Repeat the submit steps with this query

  1. Provide the CodeQL query

      cat | docker exec -i mrvacommander-client-ghmrva-1 \
                   sh -c 'cat > /root/work-gh/mrva/gh-mrva/Alu_Mul.ql' <<eof
      /**
       ,* @name findalu
       ,* @description find calls to a function
       ,* @kind problem
       ,* @id cpp-call
       ,* @problem.severity warning
       ,*/
    
      import cpp
    
      from FunctionCall fc
      where
        fc.getTarget().getName() = "alu_mul"
      select fc, "call of alu_mul"
      eof
  2. Submit the mrva job

      docker exec -i mrvacommander-client-ghmrva-1 /usr/local/bin/gh-mrva \
             submit --language cpp --session mirva-session-1490           \
             --list mirva-list                                            \
             --query /root/work-gh/mrva/gh-mrva/Alu_Mul.ql
    • XX:

      server | 2024/09/27 20:03:16 DEBUG Processed request info location="{Key:3 Bucket:packs}" language=cpp server | 2024/09/27 20:03:16 WARN No repositories found for analysis server | 2024/09/27 20:03:16 DEBUG Queueing analysis jobs count=0 server | 2024/09/27 20:03:16 DEBUG Forming and sending response for submitted analysis job id=3

      NO: debug in the server container

        docker exec -it server  /bin/bash
      
        apt-get update
        apt-get install delve
      
        replace
        ENTRYPOINT ["./mrva_server"]
        CMD ["--mode=container"]
    • XX: The dbstore is empty see http://localhost:9001/browser must populate it properly, then save the image.
  3. Check the status

      docker exec -i mrvacommander-client-ghmrva-1 /usr/local/bin/gh-mrva \
             status --session mirva-session-1490

    This time we have results

      ...
      Run name: mirva-session-1490
      Status: succeeded
      Total runs: 1
      Total successful scans: 11
      Total failed scans: 0
      Total skipped repositories: 0
      Total skipped repositories due to access mismatch: 0
      Total skipped repositories due to not found: 0
      Total skipped repositories due to no database: 0
      Total skipped repositories due to over limit: 0
      Total repositories with findings: 7
      Total findings: 618
      Repositories with findings:
        quickfix/quickfixctsjebfd13 (cpp-fprintf-call): 5
        libfuse/libfusectsj7a66a4 (cpp-fprintf-call): 146
        xoreaxeaxeax/movfuscatorctsj8f7e5b (cpp-fprintf-call): 80
        pocoproject/pococtsj26b932 (cpp-fprintf-call): 17
        BoomingTech/Piccoloctsj6d7177 (cpp-fprintf-call): 10
        tdlib/telegram-bot-apictsj8529d9 (cpp-fprintf-call): 247
        WinMerge/winmergectsj101305 (cpp-fprintf-call): 113
  4. Download the sarif files, optionally also get databases.

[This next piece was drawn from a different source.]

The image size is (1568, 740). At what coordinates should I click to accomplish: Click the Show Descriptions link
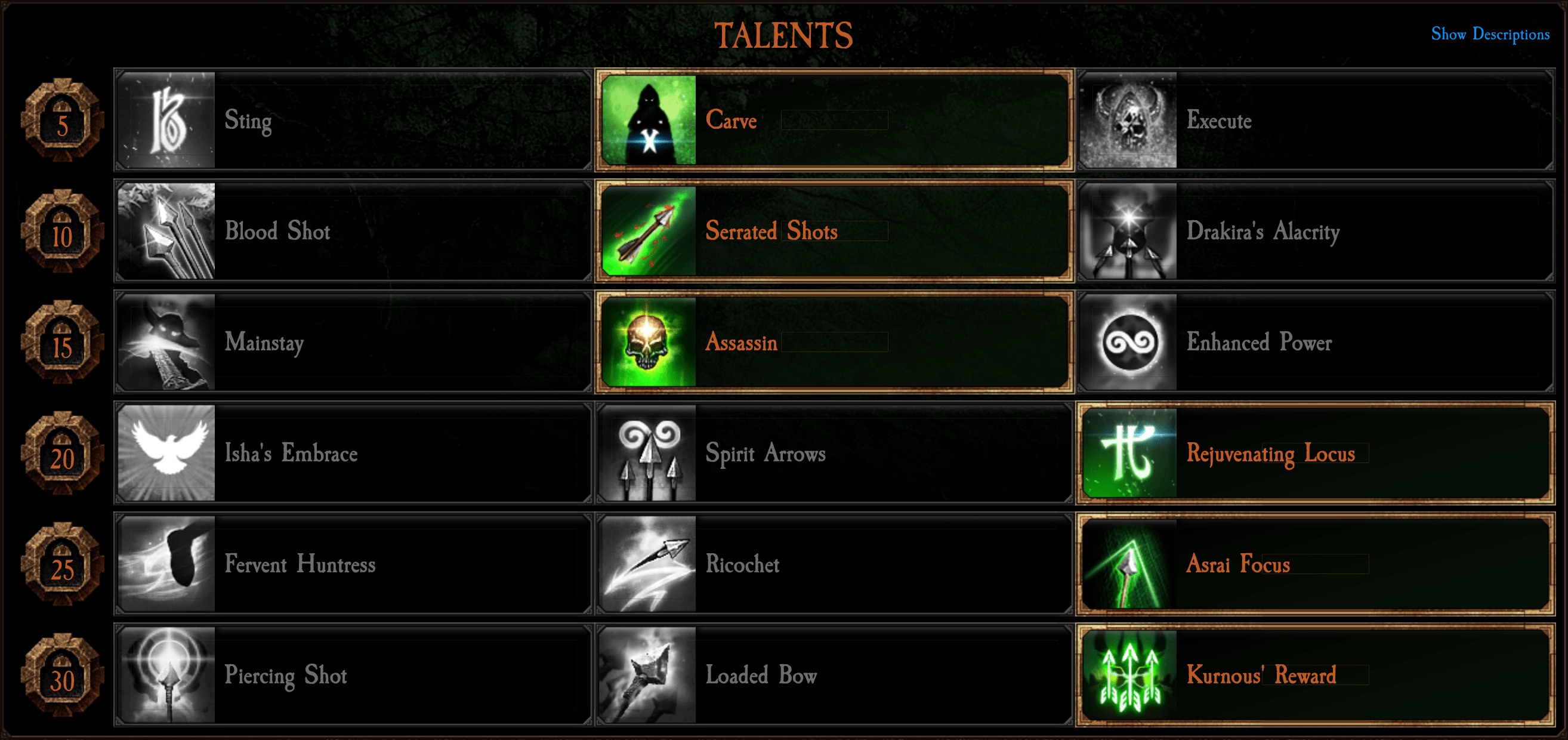click(1489, 34)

      docker exec -i mrvacommander-client-ghmrva-1 /usr/local/bin/gh-mrva \
             download --session mirva-session-1490                        \
             --download-dbs                                               \
             --output-dir mirva-session-1490
    
      # And list them:
      \ls -la *1490*
  5. Use the SARIF Viewer plugin in VS Code to open and review the results.

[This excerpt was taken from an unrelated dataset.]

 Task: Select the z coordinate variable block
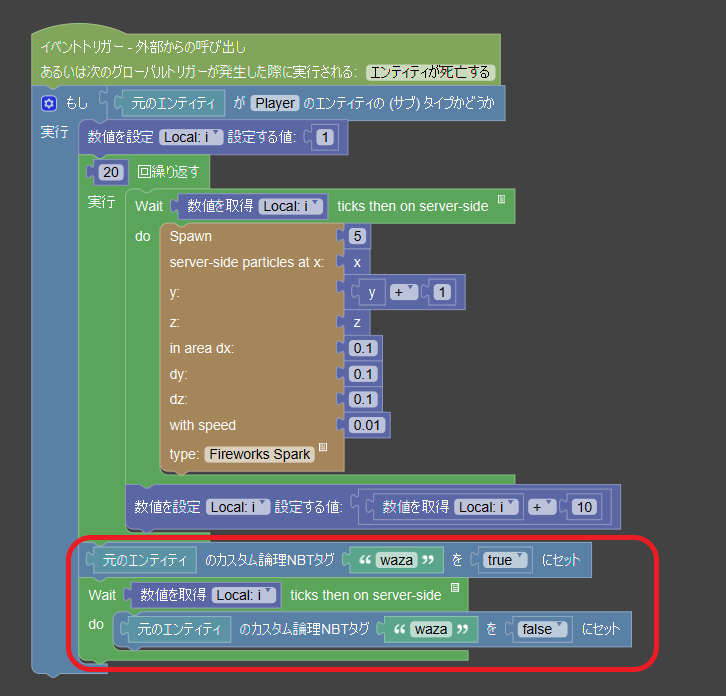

    Prepare the source directory so the viewer can be pointed at it

      cd ~/work-gh/mrva/gh-mrva/mirva-session-1490
    
      unzip -qd BoomingTech_Piccoloctsj6d7177_1_db BoomingTech_Piccoloctsj6d7177_1_db.zip 
    
      cd BoomingTech_Piccoloctsj6d7177_1_db/codeql_db/
      unzip -qd src src.zip

    Use the viewer

      code BoomingTech_Piccoloctsj6d7177_1.sarif
    
      # For lauxlib.c, point the source viewer to 
      find ~/work-gh/mrva/gh-mrva/mirva-session-1490/BoomingTech_Piccoloctsj6d7177_1_db/codeql_db/src/home/runner/work/bulk-builder/bulk-builder -name lauxlib.c
    
      # Here: ~/work-gh/mrva/gh-mrva/mirva-session-1490/BoomingTech_Piccoloctsj6d7177_1_db/codeql_db/src/home/runner/work/bulk-builder/bulk-builder/engine/3rdparty/lua-5.4.4/lauxlib.c
  6. (optional) Large result sets are more easily filtered via dataframes or spreadsheets. Convert the SARIF to CSV if needed; see sarif-cli.

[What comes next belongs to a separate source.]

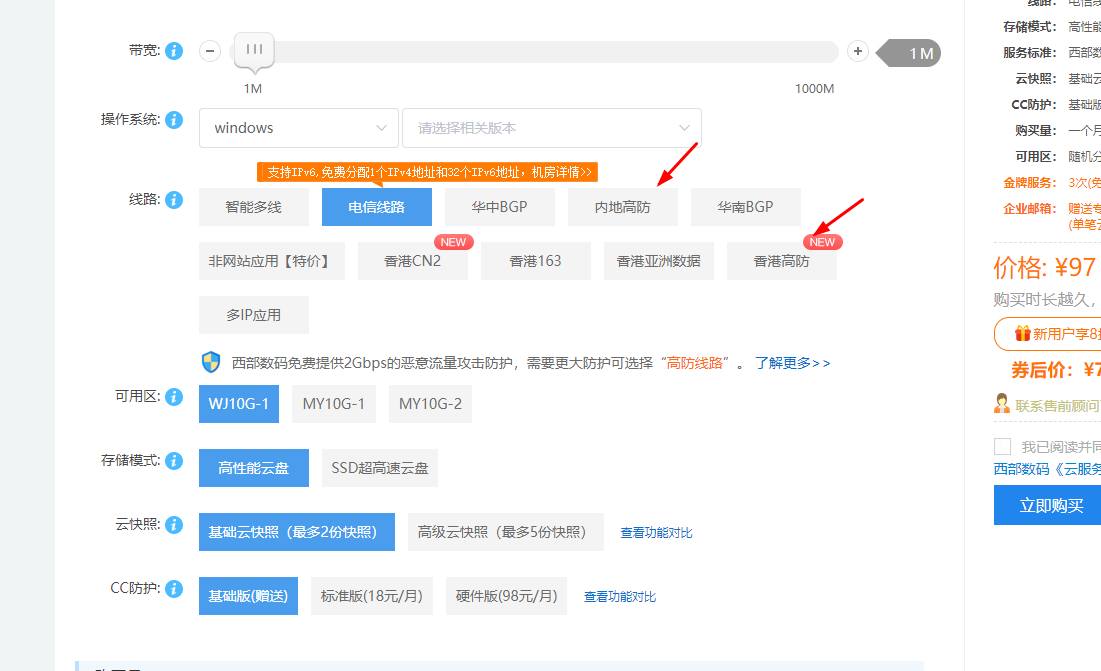Open the windows operating system dropdown
The image size is (1101, 671).
coord(298,128)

Running the CodeQL VS Code plugin

  • XX: include the custom codeql plugin in the container.

Ending the session

Shut down docker via

  cd ~/work-gh/mrva/mrvacommander
  docker-compose -f docker-compose-demo.yml down

Footnotes

1The csvkit can be installed into the same Python virtual environment as the qldbtools.